- Records supplied
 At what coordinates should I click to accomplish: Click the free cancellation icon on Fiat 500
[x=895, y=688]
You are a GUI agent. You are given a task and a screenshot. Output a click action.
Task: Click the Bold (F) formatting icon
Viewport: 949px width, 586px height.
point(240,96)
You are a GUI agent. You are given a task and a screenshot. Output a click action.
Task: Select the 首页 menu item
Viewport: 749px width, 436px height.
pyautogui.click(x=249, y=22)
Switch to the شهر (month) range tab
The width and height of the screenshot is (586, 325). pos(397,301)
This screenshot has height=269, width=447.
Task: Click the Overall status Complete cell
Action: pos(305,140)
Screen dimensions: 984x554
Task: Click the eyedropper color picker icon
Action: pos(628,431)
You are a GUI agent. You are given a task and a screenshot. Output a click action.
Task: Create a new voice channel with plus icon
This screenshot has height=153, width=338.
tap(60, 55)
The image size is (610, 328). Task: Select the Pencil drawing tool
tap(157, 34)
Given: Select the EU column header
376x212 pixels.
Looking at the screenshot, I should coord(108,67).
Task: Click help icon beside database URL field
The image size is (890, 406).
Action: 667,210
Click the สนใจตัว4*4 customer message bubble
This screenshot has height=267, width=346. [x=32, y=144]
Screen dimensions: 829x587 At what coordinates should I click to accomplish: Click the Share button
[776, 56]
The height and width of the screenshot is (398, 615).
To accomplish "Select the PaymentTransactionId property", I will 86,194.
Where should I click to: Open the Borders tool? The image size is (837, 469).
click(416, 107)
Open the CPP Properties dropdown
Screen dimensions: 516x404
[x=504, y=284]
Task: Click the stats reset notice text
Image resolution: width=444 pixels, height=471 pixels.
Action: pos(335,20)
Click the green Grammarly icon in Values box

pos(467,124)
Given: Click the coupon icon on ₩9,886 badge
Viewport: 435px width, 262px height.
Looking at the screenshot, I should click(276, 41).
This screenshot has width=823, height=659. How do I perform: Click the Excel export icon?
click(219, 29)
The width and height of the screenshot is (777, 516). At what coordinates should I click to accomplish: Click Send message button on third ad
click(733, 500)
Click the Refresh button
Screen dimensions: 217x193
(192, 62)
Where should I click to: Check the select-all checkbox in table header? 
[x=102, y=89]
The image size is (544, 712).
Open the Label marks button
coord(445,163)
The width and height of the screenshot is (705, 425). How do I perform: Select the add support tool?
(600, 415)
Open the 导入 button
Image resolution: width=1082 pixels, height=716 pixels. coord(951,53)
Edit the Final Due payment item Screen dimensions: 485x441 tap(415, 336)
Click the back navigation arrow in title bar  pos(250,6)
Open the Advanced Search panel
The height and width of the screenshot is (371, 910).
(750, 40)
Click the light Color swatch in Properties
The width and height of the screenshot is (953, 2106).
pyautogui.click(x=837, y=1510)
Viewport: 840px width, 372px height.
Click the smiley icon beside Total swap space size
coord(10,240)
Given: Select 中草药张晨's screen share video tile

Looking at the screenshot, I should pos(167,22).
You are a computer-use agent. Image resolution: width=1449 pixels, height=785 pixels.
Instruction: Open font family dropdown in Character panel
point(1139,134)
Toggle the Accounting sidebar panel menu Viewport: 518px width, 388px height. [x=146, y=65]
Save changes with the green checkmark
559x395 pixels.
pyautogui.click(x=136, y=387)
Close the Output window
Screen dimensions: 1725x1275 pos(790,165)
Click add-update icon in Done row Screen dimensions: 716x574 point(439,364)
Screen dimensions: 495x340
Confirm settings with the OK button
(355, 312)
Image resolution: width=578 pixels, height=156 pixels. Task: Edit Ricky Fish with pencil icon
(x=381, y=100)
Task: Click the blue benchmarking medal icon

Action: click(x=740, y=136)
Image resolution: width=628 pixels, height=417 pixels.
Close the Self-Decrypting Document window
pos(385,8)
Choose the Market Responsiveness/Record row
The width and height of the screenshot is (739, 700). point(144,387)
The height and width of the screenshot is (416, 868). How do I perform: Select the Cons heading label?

- Your objective
Print all of the items above again, word for word and in the same order, with nothing changed.

- Finished exercise
 At what coordinates should I click to accomplish: Click the free cancellation icon on Fiat 500
[x=895, y=688]
You are a GUI agent. You are given a task and a screenshot. Output a click action.
Task: Click the Bold (F) formatting icon
Viewport: 949px width, 586px height.
point(240,96)
You are a GUI agent. You are given a task and a screenshot. Output a click action.
Task: Select the 首页 menu item
Viewport: 749px width, 436px height.
pyautogui.click(x=249, y=22)
Switch to the شهر (month) range tab
The width and height of the screenshot is (586, 325). pos(397,301)
This screenshot has height=269, width=447.
Task: Click the Overall status Complete cell
Action: pos(305,140)
Screen dimensions: 984x554
Task: Click the eyedropper color picker icon
Action: pos(628,431)
You are a GUI agent. You are given a task and a screenshot. Output a click action.
Task: Create a new voice channel with plus icon
This screenshot has height=153, width=338.
tap(60, 55)
The image size is (610, 328). Task: Select the Pencil drawing tool
tap(157, 34)
Given: Select the EU column header
376x212 pixels.
Looking at the screenshot, I should coord(108,67).
Task: Click help icon beside database URL field
The image size is (890, 406).
Action: 667,210
Click the สนใจตัว4*4 customer message bubble
This screenshot has height=267, width=346. [x=32, y=144]
Screen dimensions: 829x587 At what coordinates should I click to accomplish: Click the Share button
[776, 56]
The height and width of the screenshot is (398, 615).
To accomplish "Select the PaymentTransactionId property", I will 86,194.
Where should I click to: Open the Borders tool? The image size is (837, 469).
click(416, 107)
Open the CPP Properties dropdown
Screen dimensions: 516x404
[x=504, y=284]
Task: Click the stats reset notice text
Image resolution: width=444 pixels, height=471 pixels.
Action: pos(335,20)
Click the green Grammarly icon in Values box

pos(467,124)
Given: Click the coupon icon on ₩9,886 badge
Viewport: 435px width, 262px height.
Looking at the screenshot, I should click(276, 41).
This screenshot has width=823, height=659. How do I perform: Click the Excel export icon?
click(219, 29)
The width and height of the screenshot is (777, 516). At what coordinates should I click to accomplish: Click Send message button on third ad
click(733, 500)
Click the Refresh button
Screen dimensions: 217x193
(192, 62)
Where should I click to: Check the select-all checkbox in table header? 
[x=102, y=89]
The image size is (544, 712).
Open the Label marks button
coord(445,163)
The width and height of the screenshot is (705, 425). How do I perform: Select the add support tool?
(600, 415)
Open the 导入 button
Image resolution: width=1082 pixels, height=716 pixels. coord(951,53)
Edit the Final Due payment item Screen dimensions: 485x441 tap(415, 336)
Click the back navigation arrow in title bar  pos(250,6)
Open the Advanced Search panel
The height and width of the screenshot is (371, 910).
(750, 40)
Click the light Color swatch in Properties
The width and height of the screenshot is (953, 2106).
pyautogui.click(x=837, y=1510)
Viewport: 840px width, 372px height.
Click the smiley icon beside Total swap space size
coord(10,240)
Given: Select 中草药张晨's screen share video tile

Looking at the screenshot, I should pos(167,22).
You are a computer-use agent. Image resolution: width=1449 pixels, height=785 pixels.
Instruction: Open font family dropdown in Character panel
point(1139,134)
Toggle the Accounting sidebar panel menu Viewport: 518px width, 388px height. [x=146, y=65]
Save changes with the green checkmark
559x395 pixels.
pyautogui.click(x=136, y=387)
Close the Output window
Screen dimensions: 1725x1275 pos(790,165)
Click add-update icon in Done row Screen dimensions: 716x574 point(439,364)
Screen dimensions: 495x340
Confirm settings with the OK button
(355, 312)
Image resolution: width=578 pixels, height=156 pixels. Task: Edit Ricky Fish with pencil icon
(x=381, y=100)
Task: Click the blue benchmarking medal icon

Action: click(x=740, y=136)
Image resolution: width=628 pixels, height=417 pixels.
Close the Self-Decrypting Document window
pos(385,8)
Choose the Market Responsiveness/Record row
The width and height of the screenshot is (739, 700). point(144,387)
The height and width of the screenshot is (416, 868). How do I perform: Select the Cons heading label?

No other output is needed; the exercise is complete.